Ambrosia, in conjunction with DG Associates, has also released the Escape Velocity Nova card-driven board game.

=== Productivity software ===
Ambrosia Software's utilities, in order of release:
- Eclipse — Screen saver CDEV
- Big Cheese Key — FKey to mask screen image from boss.
- FlashWrite — Text editor Desk Accessory
- FlashWrite ][
- ColorSwitch — Menu bar item to change monitor color depth
- EasyEnvelopes — Envelope printing Desk accessory. Later a Mac OS X v10.4 and Mac OS X v10.5 Dashboard widget.
- Snapz
- To Do!
- Oracle
- ColorSwitch Pro
- Snapz Pro — Screen capture application
- iSeek — Desktop search application
- Snapz Pro X — Mac OS X-compatible version of original
- WireTap Pro — Audio recording utility
- Screen Cleaner Pro — April Fool's joke
- Dragster — File transfer application
- iToner — iPhone custom ringtone transfer utility
- WireTap Studio — Audio recording, editing and master storage; won a 2007 "Eddy Award" from Macworld
- WireTap Anywhere — professional virtual audio patchbay utility, enabling the recording of any Mac OS X application's audio output from within any Mac OS X audio application.
- Soundboard — Mac OS X Audio playback ("computerized cart machine")
- Big Cheese Key X — Mac OS X-compatible version of original

== Abandoned projects ==

In 1996, Ambrosia announced the development of a 3D horror-themed adventure game called Manse by Brian Barnes. It was demoed at Macworld Expo in 1998.

In 2000, Ben Spees worked on a racing/combat game called Ragnarok for Ambrosia.

In 2014, Tod Baudais claimed to be continuing work on a cancelled Ambrosia project called Goo Moo, or Gooliens, a game about a green alien blob that must grow in size in order to abduct cows.

== Shareware policies ==
One of Ambrosia's founding mantras was that shareware software should not be distributed as crippleware. The company's software was released on the honor system with only a short reminder that you had used the unregistered software for "x" amount of time, creating what is commonly called nagware.

This policy was later changed and the company employed typical shareware piracy prevention measures, as well as more innovative ones such as used in the Escape Velocity line of games where the team's mascot, Hector the Parrot (known in-game as Cap'n Hector), would use her heavily armed ship to ceaselessly attack players of unregistered copies after the trial period had expired.

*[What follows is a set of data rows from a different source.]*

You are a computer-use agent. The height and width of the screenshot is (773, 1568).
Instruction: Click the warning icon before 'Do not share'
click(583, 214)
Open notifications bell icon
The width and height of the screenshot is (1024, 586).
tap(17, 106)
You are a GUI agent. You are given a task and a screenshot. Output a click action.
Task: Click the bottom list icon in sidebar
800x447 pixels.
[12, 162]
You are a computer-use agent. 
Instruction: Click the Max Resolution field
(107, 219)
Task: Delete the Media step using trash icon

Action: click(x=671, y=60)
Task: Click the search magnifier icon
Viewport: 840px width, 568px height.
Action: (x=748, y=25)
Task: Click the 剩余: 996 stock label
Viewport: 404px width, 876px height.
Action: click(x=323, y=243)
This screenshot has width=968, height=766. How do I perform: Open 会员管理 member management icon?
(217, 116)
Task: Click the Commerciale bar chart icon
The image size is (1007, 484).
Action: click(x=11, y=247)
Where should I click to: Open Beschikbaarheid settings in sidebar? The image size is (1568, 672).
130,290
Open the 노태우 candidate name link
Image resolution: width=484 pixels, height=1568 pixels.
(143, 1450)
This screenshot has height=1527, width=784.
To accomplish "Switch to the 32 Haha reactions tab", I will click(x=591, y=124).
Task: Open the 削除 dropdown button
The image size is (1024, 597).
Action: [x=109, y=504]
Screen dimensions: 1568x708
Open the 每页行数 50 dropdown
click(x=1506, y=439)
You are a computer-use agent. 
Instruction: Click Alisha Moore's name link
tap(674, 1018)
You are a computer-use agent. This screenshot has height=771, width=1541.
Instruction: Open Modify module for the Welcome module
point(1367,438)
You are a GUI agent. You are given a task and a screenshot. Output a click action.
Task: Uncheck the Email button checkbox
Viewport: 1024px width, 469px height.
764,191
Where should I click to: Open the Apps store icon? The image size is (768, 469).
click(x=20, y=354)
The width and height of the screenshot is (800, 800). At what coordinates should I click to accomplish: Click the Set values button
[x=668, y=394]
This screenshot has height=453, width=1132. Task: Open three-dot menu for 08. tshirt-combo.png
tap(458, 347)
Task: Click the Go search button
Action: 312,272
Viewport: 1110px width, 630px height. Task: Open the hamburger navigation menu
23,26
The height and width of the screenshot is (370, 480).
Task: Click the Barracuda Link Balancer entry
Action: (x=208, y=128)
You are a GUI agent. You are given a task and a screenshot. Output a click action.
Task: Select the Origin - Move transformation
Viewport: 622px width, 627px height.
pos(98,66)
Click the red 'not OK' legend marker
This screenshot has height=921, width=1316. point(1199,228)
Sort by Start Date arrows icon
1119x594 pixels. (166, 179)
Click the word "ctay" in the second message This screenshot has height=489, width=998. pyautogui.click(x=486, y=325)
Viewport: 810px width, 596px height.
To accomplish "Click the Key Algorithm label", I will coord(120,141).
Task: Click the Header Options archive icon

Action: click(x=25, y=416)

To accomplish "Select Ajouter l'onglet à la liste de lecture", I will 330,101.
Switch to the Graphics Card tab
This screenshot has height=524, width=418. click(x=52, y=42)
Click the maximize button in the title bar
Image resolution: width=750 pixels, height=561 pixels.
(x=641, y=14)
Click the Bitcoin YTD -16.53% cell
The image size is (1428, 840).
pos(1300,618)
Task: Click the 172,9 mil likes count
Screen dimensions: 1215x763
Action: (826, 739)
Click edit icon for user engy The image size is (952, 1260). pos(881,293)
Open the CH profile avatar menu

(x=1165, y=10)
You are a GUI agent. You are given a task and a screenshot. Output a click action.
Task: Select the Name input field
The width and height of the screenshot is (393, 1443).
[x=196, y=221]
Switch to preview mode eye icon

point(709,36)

Their software products therefore began to fall under the category of crippleware. Although the company no longer provides new expiring license codes, Ambrosia's founder Andrew Welch released Decoder Ring which allows anyone to generate new license codes.

Matt Slot has written about the factors that played into the policy change.